Just over a month after unexpectedly losing his Gander Outdoors Truck Series ride with GMS Racing, Sauter has returned to ThorSport Racing, just in time for Friday’s NextEra Energy 250 at Daytona International Speedway.

Sauter announced that he has rejoined ThorSport on Tuesday’s edition of RaceHub on Fox Sports 1.

I’m returning home,” Sauter said. “I couldn’t be more proud of going back there and running for a championship.” 

ThorSport expands to four full-time Truck entries with Sauter returning. He’ll be teammates with Matt Crafton, Ben Rhodes, Myatt Snider and Grant Enfinger. Snider will drive in select races for the team.

Sauter also will have longtime crew chief Joe Shear Jr. back with him for the 2019 season.

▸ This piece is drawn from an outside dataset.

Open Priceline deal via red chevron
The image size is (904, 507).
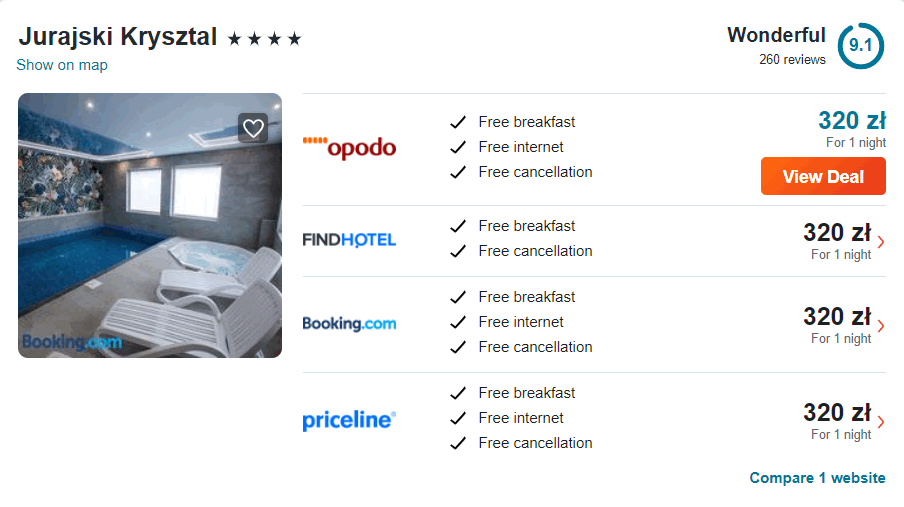tap(880, 422)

“He’s like an old pair of shoes for me,” Sauter smiled, alluding to how comfortable he is with Shear. “I think we’ll pick up right where we left off, racing for wins.”

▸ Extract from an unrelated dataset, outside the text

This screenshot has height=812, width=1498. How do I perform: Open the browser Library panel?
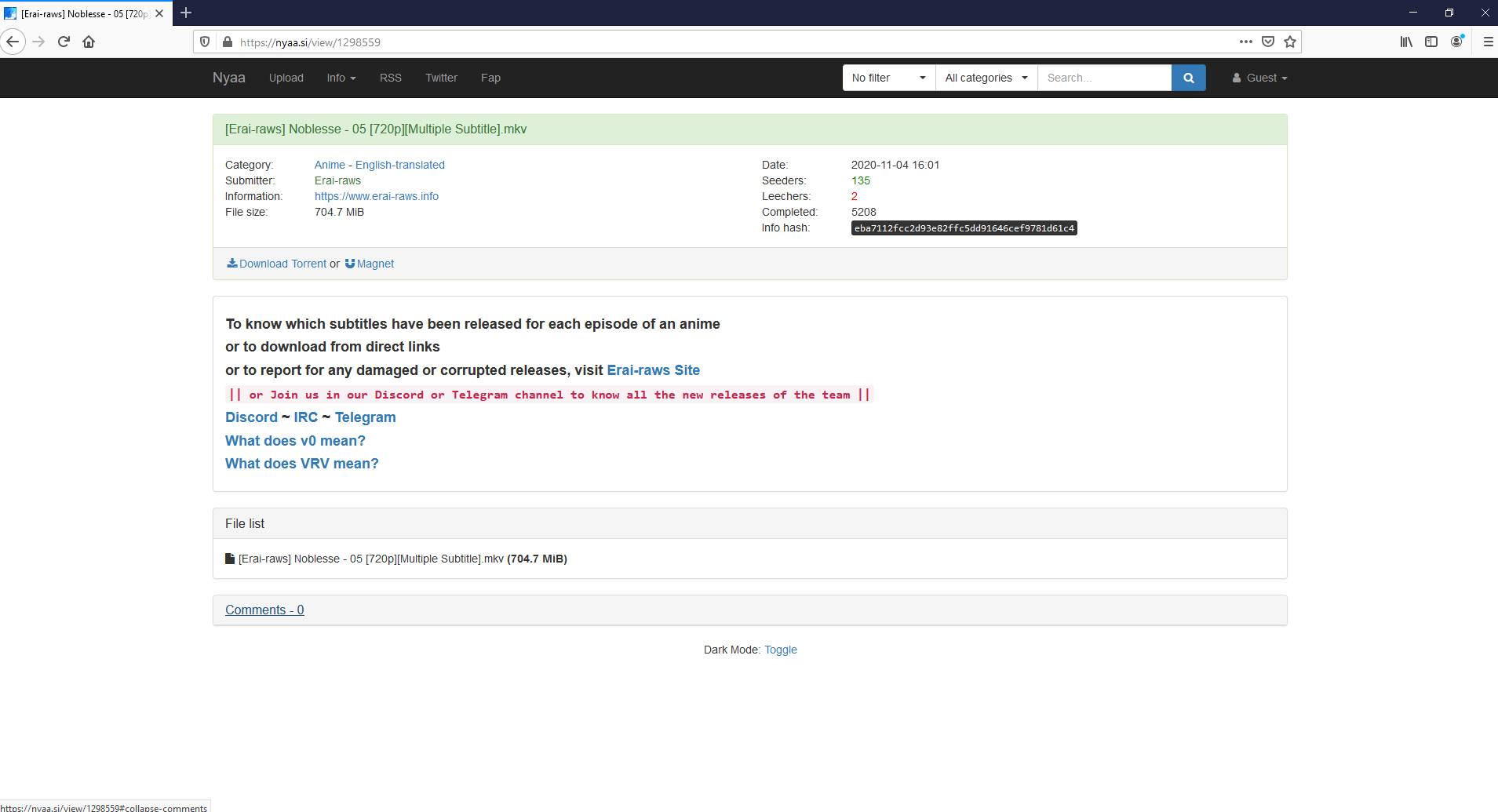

Sauter raced for ThorSport from 2009-15, scoring 10 wins. He moved to GMS Racing for 2016-18 before he found himself out of a ride on January 9.

“It was just a business decision,” Sauter said. “The guy that took my place (defending Truck Series champ Brett Moffitt) probably works a little cheaper. Just kidding.

“You can let it bother you or you just move on. I’ve never raced a Ford, so I’m looking forward to working with their engineers and people.”

Sauter flew into Daytona Tuesday and is ready to go for Friday night’s race.

“Daytona is a crapshoot,” he said. “I’ve been wrecked there on Lap 1 and I’ve won there. You have to manage your expectations going into that race, have to put your best effort forward and be patient all night long.”

Sauter, a native of Necedah, Wisconsin, won his lone Truck Series championship in his first season with GMS in 2016, was second in 2017 and fourth last season.

Sauter has 244 career starts in a Truck, with 23 wins. He also has 85 Cup races without a win and 207 Xfinity starts with three wins.